◆ Given request ◆
Rewrite the material below, substituting "Find each listed word" for every occurrence of "Locate each specified word" and leaving everything else as it is.

[Collected data entries]
★ ★ ★ ★ ★ ★ ★

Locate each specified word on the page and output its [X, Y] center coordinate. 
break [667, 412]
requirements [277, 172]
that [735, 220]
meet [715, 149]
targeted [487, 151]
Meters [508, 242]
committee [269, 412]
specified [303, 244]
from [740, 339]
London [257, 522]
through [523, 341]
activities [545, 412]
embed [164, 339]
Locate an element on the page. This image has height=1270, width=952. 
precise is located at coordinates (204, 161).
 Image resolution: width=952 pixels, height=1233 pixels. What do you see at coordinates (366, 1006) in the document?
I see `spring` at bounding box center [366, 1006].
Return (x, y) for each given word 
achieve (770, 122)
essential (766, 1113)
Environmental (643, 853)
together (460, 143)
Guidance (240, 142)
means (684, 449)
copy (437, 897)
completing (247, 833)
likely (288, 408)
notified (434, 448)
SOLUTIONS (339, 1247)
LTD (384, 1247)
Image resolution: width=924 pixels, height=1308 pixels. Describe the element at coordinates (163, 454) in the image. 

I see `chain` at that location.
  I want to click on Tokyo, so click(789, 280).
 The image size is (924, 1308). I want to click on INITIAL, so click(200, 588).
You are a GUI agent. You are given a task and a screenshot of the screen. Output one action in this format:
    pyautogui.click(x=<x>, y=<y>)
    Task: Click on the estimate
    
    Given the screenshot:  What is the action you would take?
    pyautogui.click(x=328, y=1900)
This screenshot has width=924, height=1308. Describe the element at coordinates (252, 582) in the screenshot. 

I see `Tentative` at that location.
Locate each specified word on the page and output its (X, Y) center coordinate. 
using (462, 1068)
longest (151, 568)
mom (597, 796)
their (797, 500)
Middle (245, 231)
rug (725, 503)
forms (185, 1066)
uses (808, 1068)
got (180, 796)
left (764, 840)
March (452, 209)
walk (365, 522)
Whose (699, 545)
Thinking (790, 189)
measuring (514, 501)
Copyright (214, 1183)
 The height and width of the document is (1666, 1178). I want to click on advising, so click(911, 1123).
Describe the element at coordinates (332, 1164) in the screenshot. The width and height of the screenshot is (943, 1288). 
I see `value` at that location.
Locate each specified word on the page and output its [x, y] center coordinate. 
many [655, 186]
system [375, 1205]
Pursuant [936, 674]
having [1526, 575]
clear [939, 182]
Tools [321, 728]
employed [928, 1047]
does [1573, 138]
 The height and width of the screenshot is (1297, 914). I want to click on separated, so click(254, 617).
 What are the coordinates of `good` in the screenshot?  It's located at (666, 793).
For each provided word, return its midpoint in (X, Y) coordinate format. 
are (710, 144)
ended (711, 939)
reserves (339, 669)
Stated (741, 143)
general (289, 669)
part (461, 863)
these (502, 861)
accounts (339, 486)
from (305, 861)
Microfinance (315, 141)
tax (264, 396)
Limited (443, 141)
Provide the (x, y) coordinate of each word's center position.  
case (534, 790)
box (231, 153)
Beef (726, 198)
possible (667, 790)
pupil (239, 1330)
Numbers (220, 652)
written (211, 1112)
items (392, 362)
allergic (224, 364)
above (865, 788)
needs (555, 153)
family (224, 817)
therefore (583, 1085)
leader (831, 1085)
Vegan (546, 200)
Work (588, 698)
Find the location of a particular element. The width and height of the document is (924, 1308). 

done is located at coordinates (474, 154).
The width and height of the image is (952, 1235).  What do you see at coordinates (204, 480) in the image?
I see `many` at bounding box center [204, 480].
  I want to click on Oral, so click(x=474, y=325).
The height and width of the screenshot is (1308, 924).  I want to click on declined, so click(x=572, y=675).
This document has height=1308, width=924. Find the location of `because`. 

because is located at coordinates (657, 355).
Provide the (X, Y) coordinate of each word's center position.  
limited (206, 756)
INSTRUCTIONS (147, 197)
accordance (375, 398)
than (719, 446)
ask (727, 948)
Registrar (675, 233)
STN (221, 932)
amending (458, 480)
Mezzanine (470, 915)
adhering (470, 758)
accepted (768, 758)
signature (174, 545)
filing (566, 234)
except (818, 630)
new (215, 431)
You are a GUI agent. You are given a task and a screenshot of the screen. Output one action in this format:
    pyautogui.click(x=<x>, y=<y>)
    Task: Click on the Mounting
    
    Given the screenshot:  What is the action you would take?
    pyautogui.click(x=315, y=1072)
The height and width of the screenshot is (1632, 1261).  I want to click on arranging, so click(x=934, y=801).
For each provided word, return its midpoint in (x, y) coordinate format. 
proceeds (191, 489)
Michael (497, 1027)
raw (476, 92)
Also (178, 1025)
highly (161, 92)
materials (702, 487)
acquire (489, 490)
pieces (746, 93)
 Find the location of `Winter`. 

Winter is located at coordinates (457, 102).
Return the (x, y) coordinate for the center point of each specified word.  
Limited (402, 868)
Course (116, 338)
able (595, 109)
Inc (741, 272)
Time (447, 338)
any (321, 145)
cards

★ ★ ★ ★ ★ ★ ★

◆ In response ◆
Find each listed word on the page and output its [X, Y] center coordinate. 
break [667, 412]
requirements [277, 172]
that [735, 220]
meet [715, 149]
targeted [487, 151]
Meters [508, 242]
committee [269, 412]
specified [303, 244]
from [740, 339]
London [257, 522]
through [523, 341]
activities [545, 412]
embed [164, 339]
Locate an element on the page. This image has height=1270, width=952. 
precise is located at coordinates (204, 161).
 Image resolution: width=952 pixels, height=1233 pixels. What do you see at coordinates (366, 1006) in the document?
I see `spring` at bounding box center [366, 1006].
Return (x, y) for each given word 
achieve (770, 122)
essential (766, 1113)
Environmental (643, 853)
together (460, 143)
Guidance (240, 142)
means (684, 449)
copy (437, 897)
completing (247, 833)
likely (288, 408)
notified (434, 448)
SOLUTIONS (339, 1247)
LTD (384, 1247)
Image resolution: width=924 pixels, height=1308 pixels. Describe the element at coordinates (163, 454) in the image. 

I see `chain` at that location.
  I want to click on Tokyo, so click(789, 280).
 The image size is (924, 1308). I want to click on INITIAL, so click(200, 588).
You are a GUI agent. You are given a task and a screenshot of the screen. Output one action in this format:
    pyautogui.click(x=<x>, y=<y>)
    Task: Click on the estimate
    
    Given the screenshot:  What is the action you would take?
    pyautogui.click(x=328, y=1900)
This screenshot has width=924, height=1308. Describe the element at coordinates (252, 582) in the screenshot. 

I see `Tentative` at that location.
Find each listed word on the page and output its (X, Y) center coordinate. 
using (462, 1068)
longest (151, 568)
mom (597, 796)
their (797, 500)
Middle (245, 231)
rug (725, 503)
forms (185, 1066)
uses (808, 1068)
got (180, 796)
left (764, 840)
March (452, 209)
walk (365, 522)
Whose (699, 545)
Thinking (790, 189)
measuring (514, 501)
Copyright (214, 1183)
 The height and width of the document is (1666, 1178). I want to click on advising, so click(911, 1123).
Describe the element at coordinates (332, 1164) in the screenshot. The width and height of the screenshot is (943, 1288). 
I see `value` at that location.
Find each listed word on the page and output its [x, y] center coordinate. 
many [655, 186]
system [375, 1205]
Pursuant [936, 674]
having [1526, 575]
clear [939, 182]
Tools [321, 728]
employed [928, 1047]
does [1573, 138]
 The height and width of the screenshot is (1297, 914). I want to click on separated, so click(254, 617).
 What are the coordinates of `good` in the screenshot?  It's located at (666, 793).
For each provided word, return its midpoint in (X, Y) coordinate format. 
are (710, 144)
ended (711, 939)
reserves (339, 669)
Stated (741, 143)
general (289, 669)
part (461, 863)
these (502, 861)
accounts (339, 486)
from (305, 861)
Microfinance (315, 141)
tax (264, 396)
Limited (443, 141)
Provide the (x, y) coordinate of each word's center position.  
case (534, 790)
box (231, 153)
Beef (726, 198)
possible (667, 790)
pupil (239, 1330)
Numbers (220, 652)
written (211, 1112)
items (392, 362)
allergic (224, 364)
above (865, 788)
needs (555, 153)
family (224, 817)
therefore (583, 1085)
leader (831, 1085)
Vegan (546, 200)
Work (588, 698)
Find the location of a particular element. The width and height of the document is (924, 1308). 

done is located at coordinates (474, 154).
The width and height of the image is (952, 1235).  What do you see at coordinates (204, 480) in the image?
I see `many` at bounding box center [204, 480].
  I want to click on Oral, so click(x=474, y=325).
The height and width of the screenshot is (1308, 924).  I want to click on declined, so click(x=572, y=675).
This document has height=1308, width=924. Find the location of `because`. 

because is located at coordinates (657, 355).
Provide the (X, Y) coordinate of each word's center position.  
limited (206, 756)
INSTRUCTIONS (147, 197)
accordance (375, 398)
than (719, 446)
ask (727, 948)
Registrar (675, 233)
STN (221, 932)
amending (458, 480)
Mezzanine (470, 915)
adhering (470, 758)
accepted (768, 758)
signature (174, 545)
filing (566, 234)
except (818, 630)
new (215, 431)
You are a GUI agent. You are given a task and a screenshot of the screen. Output one action in this format:
    pyautogui.click(x=<x>, y=<y>)
    Task: Click on the Mounting
    
    Given the screenshot:  What is the action you would take?
    pyautogui.click(x=315, y=1072)
The height and width of the screenshot is (1632, 1261).  I want to click on arranging, so click(x=934, y=801).
For each provided word, return its midpoint in (x, y) coordinate format. 
proceeds (191, 489)
Michael (497, 1027)
raw (476, 92)
Also (178, 1025)
highly (161, 92)
materials (702, 487)
acquire (489, 490)
pieces (746, 93)
 Find the location of `Winter`. 

Winter is located at coordinates (457, 102).
Return the (x, y) coordinate for the center point of each specified word.  
Limited (402, 868)
Course (116, 338)
able (595, 109)
Inc (741, 272)
Time (447, 338)
any (321, 145)
cards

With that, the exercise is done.